The amount you must pay beyond the premium depends on whether a plan has a deductible, how the plan covers your medications, and how much you’ve spent so far during the year on prescriptions.
Part D plans can charge a deductible of up to $480 in 2022, although many plans don’t charge any deductible. If yours does, you’ll have to pay the full cost of your medications yourself until you reach the deductible.
After that, you’ll pay either copayments (the dollar amount the plan charges for your medications) or coinsurance (the percentage of the cost the plan charges you for your medications) until you and your plan have spent $4,430 in 2022.
Each plan negotiates with drug manufacturers and pharmacies. Your copays or coinsurance rates are based on your plan’s negotiated prices and Medicare guidelines.

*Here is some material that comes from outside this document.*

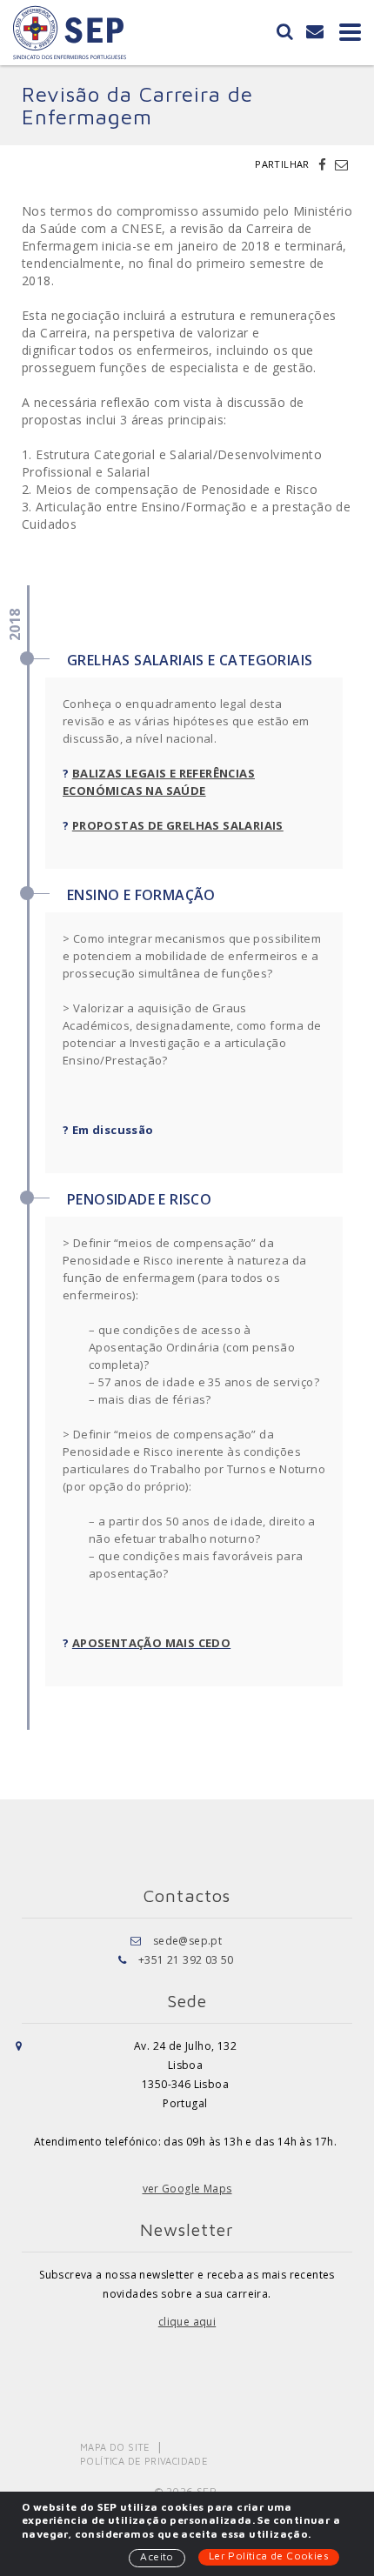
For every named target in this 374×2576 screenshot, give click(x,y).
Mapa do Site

Different plans can charge different copays for the same medication. Most plans have four or five pricing tiers, with the lowest copayments for preferred generic medications and then non-preferred generics, and higher cost sharing for preferred brand-name drugs and then other brand-name drugs. Plans may charge even more for specialty medications.
Most plans also have preferred pharmacies. If you use them, you may have lower copayments within each pricing tier than you would pay at other in-network pharmacies.
No matter how a plan prices your medications, it needs to follow a general pricing structure that Medicare sets. After you and your plan have spent $4,430 in 2022, you’ll reach the coverage gap, formerly known as the donut hole, and you’ll pay up to 25 percent of the cost of your medications.
When your out-of-pocket spending hits $7,050 in 2022 — the amount you have paid, not the insurer’s share — you’ll reach the catastrophic level. At that level, you’ll pay only 5 percent or less of the cost of your drugs for the rest of the year. However, Part D plans have no out-of-pocket cap on costs.
You can compare the cost of premiums plus copayments for your drugs for all of the plans in your area using the Medicare Plan Finder. Type in your zip code, drugs and dosages to see the copayments for your specific medications and an estimate for the total costs you will pay throughout the year.
Plans can change their Part D costs and coverage from year to year. Some even change their drug lists during the year. So it’s a good idea to compare your options annually during open enrollment to make sure it’s the best plan for you each year.
If your income and assets are below a certain level, you may qualify for the federal Extra Help program, which can help cover Part D premiums, deductibles and copayments. If you qualify for Extra Help, you can switch Part D plans as often as once each quarter, and you will not be subject to the late-enrollment penalty if you delayed signing up for Part D without having other eligible coverage.